No way to find smallest consistent tree with all training set values–\(2^{2^n}\) trees (2^n distinct input attributes, 2^n output values).

  • Decision Tree Learning Algorithm

    • Idea

      • Greedy divide and conquer algorithm.

      • Always test the more “important attribute” first. In other words, the attribute that makes the most difference to the classification of the sample to reduce number of tests.

      • Divide into smaller subproblems that can then be solved recursively.

  • In general, after the first attribute test splits up the examples, each outcomei s a new decision tree learning problem, with fewer examples and one less attribute

  • Recursive Considerations

    • If remaining examples are all positive/negative, then we are done (can answer \(Yes\) or \(No\)).

    • If there are some postiive/negative examples, then choose best attribute to split them.

    • If there are no examples left, it means that no example has been observed for this combination of attribute values, and we return a default value calculated from the plurality of classifications of the examples that were used in constructing the node’s parent (passed through \(parent_examples\)).

    • If there are no attributes left, but positive and negative examples, it means that these examples have exactly the same description but different classifications. Return the plurality classification of remaining examples.

  • Algorithm

  • Danger: Over-interpreting the tree that the algorithm selects.

  • Evaluate accuracy with a learning curve. As training set grows, the accuracy increases.

Ensemble Learning 18.10 p748

  • So far: Looked at learning methods in which a single hypothesis, chosen from a hypothesis space, is used to make predictions

  • Ensemble Learning: Select a collection, or ensemble, of hypotheses from the hypothesis space and combine their predictions.

  • Motivation: Consider we have an ensemble of K=5 hypotheses and suppose we combine their predictions using simple majority voting. For the ensemble to misclassify a new example, at least three of the five hypotheses have to misclassify it. That is, there is a lower chance of misclassification than with a single hypothesis.

    • Suppose each hypothesis \(h_k\) in the ensemble has an error of \(p\) (the probability that a randomly chosen example is misclassified by \(h_k\) is \(p\).

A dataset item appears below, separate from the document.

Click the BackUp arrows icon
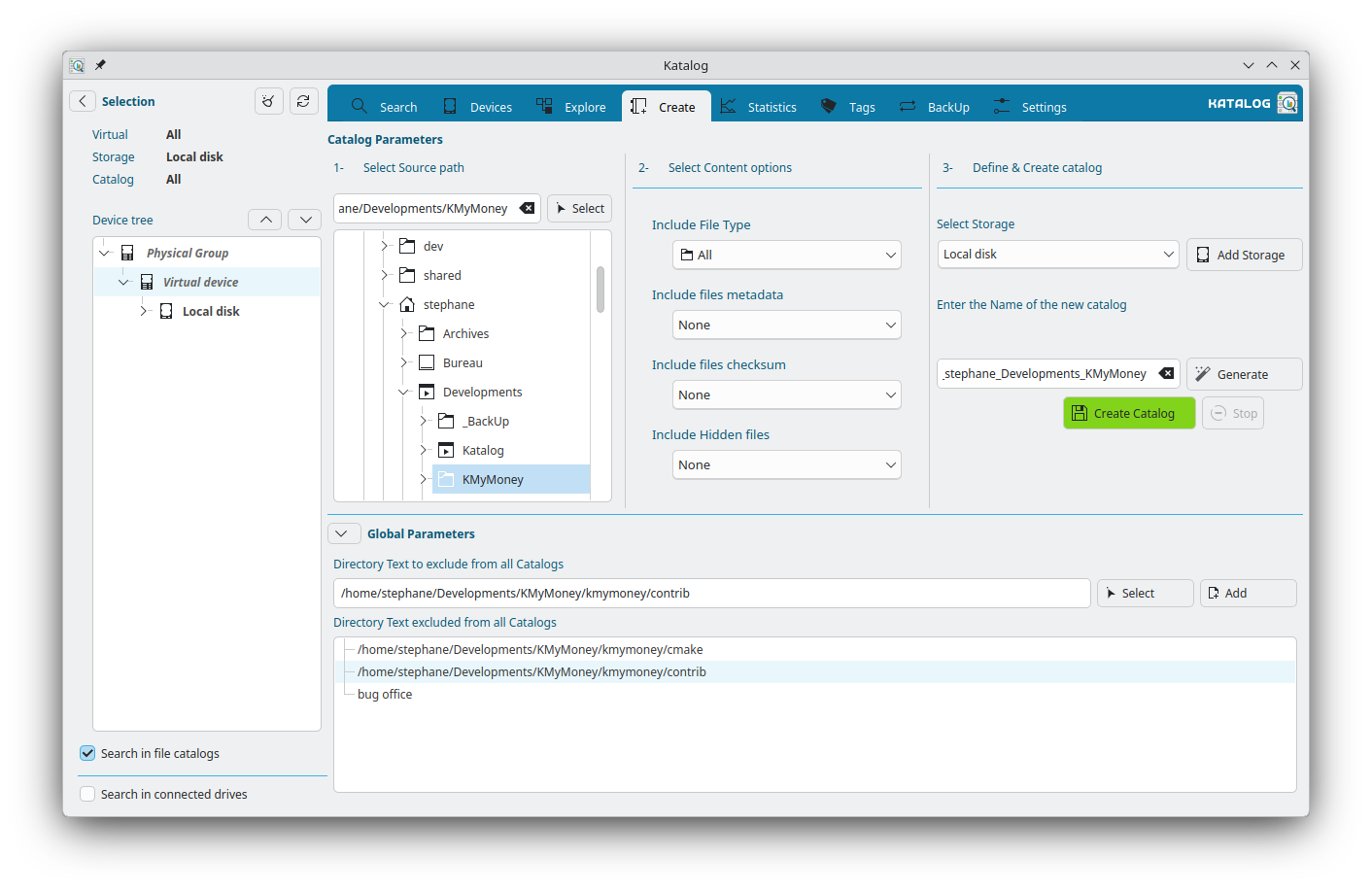 pos(906,106)
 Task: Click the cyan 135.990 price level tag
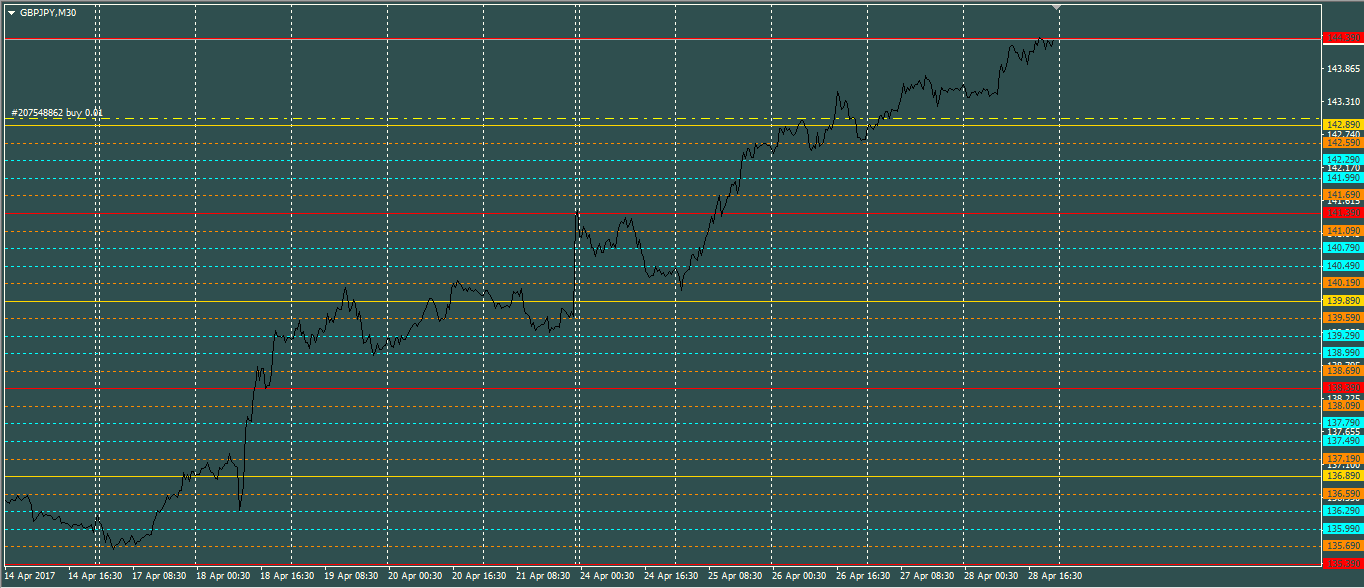pos(1342,528)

    • Suppose that the errors made by each hypothesis are independent.


Boosting

  • Weighted Training Set

    • Each example has an associated weight \(w_j \geq 0\).

    • The higher the weight, the higher the importance attached to it during the learning of a hypothesis.

  • Boosting

    • Begin at \(w_j=1\) for all examples. From this set, it generates the first hypothesis, \(h_1\).

    • Increase the weights for the misclassified examples and decrease the weights for the correctly classified examples to generate \(h_2\).

    • Continue this process until \(K\) hypothese are generated (where \(K\) is an input to the algorithm).

    • The final ensemble hypothesis is a weighted-majority combination of all \(K\) hypotheses, each weighted according to how well it performed on the training set.

  • ADABOOST

    • If the input learning algorithm \(L\) is a weak learning algorithm (\(L\) always return a hypothesis with accuracy that is slightly better than random guessing, \(50\,percent + \epsilon\).), then ADABOOST will return a hypothesis that classifies the training data perfectly for large enough \(K\).

  • Decision stumps: Original hypothesis space which are decision trees with just one test.